Uzbekistan, Tajikistan, [Afghanistan] and Kyrgyzstan
The updates from the Silk Road continue to be challenging as the Internet continues to be very sporadic and very slooow when they exist. We have constantly been blocked from Internet sites that many of us have come to rely on in the US and Canada. Facebook has almost constantly been blocked, along with news feeds, Google, gmail, apple mail etc.
Sometimes you try for hours to connect to the Internet and ultimately give up in frustration. Skype (audio only) does work, facetime occasionally but due to the Internet speeds don’t try using video. InReach satellite text messaging works most of the time but Delorme did have a 3 day stretch where even the satellite messages were delayed up to 24 hours. So technology has challenged everyone even the techno geeks amongst us. VPN’s have been hit and miss, so sorry that the updates have not been more frequent. It has been an impossible task and getting pictures uploaded even harder to find the bandwidth to get the pictures uploaded.
We arrived in the fabled city of Bukhara, Uzbekistan on 28th May (day 26) right in time for the start of silk and spice festival. Most of the group arrived in the middle of the pedestrian Market Square thanks to our GPS routing. Everyone in the square seemed to take this in stride and pointed the many separate groups of big motorcycles in the right direction without too much fuss or muss.
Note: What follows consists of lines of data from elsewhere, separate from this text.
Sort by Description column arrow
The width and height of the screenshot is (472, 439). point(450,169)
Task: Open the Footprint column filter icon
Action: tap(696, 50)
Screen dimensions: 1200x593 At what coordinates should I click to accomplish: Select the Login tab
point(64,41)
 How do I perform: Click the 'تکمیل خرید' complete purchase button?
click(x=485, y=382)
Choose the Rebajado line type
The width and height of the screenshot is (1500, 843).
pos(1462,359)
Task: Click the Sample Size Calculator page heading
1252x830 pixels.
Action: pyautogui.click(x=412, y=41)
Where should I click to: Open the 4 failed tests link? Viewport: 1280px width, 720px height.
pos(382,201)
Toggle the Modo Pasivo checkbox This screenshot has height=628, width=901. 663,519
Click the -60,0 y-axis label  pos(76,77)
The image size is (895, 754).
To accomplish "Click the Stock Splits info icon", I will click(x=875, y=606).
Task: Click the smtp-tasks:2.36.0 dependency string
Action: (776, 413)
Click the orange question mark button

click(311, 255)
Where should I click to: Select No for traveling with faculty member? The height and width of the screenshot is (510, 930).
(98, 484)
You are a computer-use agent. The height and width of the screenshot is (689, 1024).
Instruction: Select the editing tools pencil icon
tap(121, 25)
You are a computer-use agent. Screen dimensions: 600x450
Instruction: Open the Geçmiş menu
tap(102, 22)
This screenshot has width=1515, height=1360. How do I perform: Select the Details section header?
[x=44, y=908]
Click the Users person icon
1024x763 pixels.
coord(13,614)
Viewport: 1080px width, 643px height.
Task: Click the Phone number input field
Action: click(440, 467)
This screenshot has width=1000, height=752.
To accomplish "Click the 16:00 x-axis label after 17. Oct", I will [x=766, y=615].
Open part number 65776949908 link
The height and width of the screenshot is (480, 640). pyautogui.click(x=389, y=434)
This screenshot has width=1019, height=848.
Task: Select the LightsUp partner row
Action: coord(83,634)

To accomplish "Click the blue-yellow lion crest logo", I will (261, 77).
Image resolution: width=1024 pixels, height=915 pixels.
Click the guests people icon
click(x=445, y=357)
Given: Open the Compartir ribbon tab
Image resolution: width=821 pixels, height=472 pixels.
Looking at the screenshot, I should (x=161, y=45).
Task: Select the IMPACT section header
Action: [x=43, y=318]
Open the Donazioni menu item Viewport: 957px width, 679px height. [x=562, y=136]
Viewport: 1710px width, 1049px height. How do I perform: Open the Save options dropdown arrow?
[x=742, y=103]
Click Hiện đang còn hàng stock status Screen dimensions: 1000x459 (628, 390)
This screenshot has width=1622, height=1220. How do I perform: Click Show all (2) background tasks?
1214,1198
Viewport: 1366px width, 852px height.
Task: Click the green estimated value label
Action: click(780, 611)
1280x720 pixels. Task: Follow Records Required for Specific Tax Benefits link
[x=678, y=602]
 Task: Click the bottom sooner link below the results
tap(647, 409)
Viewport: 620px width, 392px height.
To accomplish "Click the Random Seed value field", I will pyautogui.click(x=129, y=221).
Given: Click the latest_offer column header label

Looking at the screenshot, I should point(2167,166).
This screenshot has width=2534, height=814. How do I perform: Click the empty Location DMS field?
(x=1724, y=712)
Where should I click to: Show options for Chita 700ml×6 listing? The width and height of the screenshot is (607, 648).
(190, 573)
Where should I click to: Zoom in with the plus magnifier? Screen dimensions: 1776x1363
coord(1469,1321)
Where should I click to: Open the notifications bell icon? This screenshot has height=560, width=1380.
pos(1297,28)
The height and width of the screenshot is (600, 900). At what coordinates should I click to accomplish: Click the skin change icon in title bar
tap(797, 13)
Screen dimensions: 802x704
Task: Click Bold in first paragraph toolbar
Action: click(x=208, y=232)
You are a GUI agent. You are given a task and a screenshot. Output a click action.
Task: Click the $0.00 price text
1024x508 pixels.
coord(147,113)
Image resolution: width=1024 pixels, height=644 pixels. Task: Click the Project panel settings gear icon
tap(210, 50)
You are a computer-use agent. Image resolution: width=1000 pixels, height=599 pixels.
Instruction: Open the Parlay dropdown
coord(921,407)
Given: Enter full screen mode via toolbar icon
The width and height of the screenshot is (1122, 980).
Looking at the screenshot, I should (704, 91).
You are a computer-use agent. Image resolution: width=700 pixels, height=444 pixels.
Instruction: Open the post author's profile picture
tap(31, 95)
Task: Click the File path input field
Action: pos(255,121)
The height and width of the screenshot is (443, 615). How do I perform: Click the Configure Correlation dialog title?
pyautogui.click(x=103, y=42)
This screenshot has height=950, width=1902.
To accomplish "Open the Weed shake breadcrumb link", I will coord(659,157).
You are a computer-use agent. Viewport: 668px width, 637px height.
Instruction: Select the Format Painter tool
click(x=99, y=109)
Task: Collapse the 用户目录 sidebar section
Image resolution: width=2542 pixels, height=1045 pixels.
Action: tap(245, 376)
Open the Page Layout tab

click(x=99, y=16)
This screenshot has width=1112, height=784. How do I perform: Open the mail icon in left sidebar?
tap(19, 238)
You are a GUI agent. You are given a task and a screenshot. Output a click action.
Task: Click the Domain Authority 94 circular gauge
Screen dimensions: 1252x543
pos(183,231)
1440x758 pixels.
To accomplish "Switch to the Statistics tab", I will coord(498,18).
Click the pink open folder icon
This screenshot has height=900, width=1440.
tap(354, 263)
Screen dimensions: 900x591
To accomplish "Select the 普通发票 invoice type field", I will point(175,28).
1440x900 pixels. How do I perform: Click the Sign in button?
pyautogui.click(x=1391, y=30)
Our group of 3 motorcycles stopped right in the middle of Market Square and it was the local police that just pointed us out of the pedestrian area to our hotel across the square no reprimands or concerns. We had come to the square via a maze of alleyways with sharp corners that kept getting smaller and smaller, that we found out later that the alleys were either one or two donkey carts wide. A BMW motorcycle is approximately 1 donkey cart wide, so it was just like right out of a James Bond movie racing down alleyways past hidden doorways and into dark passageways until we arrived at the square. Bukhara really became the start of the Silk Road experience with its silk and spices for many of us. There was a buzz that had not existed yet for us on the Silk Road. Instead of camels, we had our trusty GS motorcycles.
We spent the remainder of the first day in Bukhara and the next day exploring the city’s great culture and shopping bazaars. On the second day there was a huge parade to celebrate the start of the silk and spice festival with hundreds of Uzbek's parading and dancing down the street past our hotel and the market squares in many brightly coloured dresses and costumes. We visited Mosques, Madrasahs’ and several market plaza bazaars and the city had a buzz like no other city to date.
We went from Bukhara to Samarkand to visit several more opulent Mosques, Madrasahs, Minarets and Mausoleums. Then we traveled into the mountains of Tajikistan which were absolutely stunning with their beauty and views. Tajikistan’s mountain beauty is the new gold standard that no other country on the trip previous and since can match. The views and mountain passes only can be described as stunning.
We rode along the Tajik Afghan border for a couple of hundred miles with only the roaring Pyanj River separating us from Afghanistan. Security in this area was extremely tight with many police and military checkpoints along the way. We could see Afghan villages along the other side of the river. Some of the group had Afghan visas and visited a town across the river from Horog while Chris Poland and I rode to an open air market that was in no-mans area right between the two borders 80km further east along the river. The equivalent market at Horog was getting renovated and was closed for this trips visit. The market was interesting with stalls or mats set up to sell pretty much everything from scrap metal and hardware to slightly used shoes, and food products by both Afghans and Tajiks. The market was very secure with a heavy police and military presence.
The next phase of our trip took us to the Pamir Highway that proved to be a quite challenging road on parts with elephant sized potholes craters to gravel and mud sections to reasonably paved sections through the Pamir Mountains. We climbed a 4,500m pass and a 4,200m pass before entering Kyrgyzstan and then going over the 3,914m Kyzyl Art Pass where we encountered a snow storm for 60-70km before entering China. The snow was settling on the road fairly well and then we descended into China where the snow changed to rain and cleared to overcast by the time we reached the China border. We layered up, turned on the heated grips and kept thinking about the Gobi Dessert while all sorts of warning lights about snow and ice flashed at us from our motorcycles. Duh, our face shields and windshields were icing up so we knew it was cold, wet and slippery.
Accommodations on the trip have been very good until eastern Tajikistan and Kyrgyzstan were we went to almost camping with no water and one outhouse for everyone, but they did have beer, so it was a relief that it was only a couple of nights of best available poorest accommodations. It was a short-lived shock before things improved dramatically in China once we got across the border.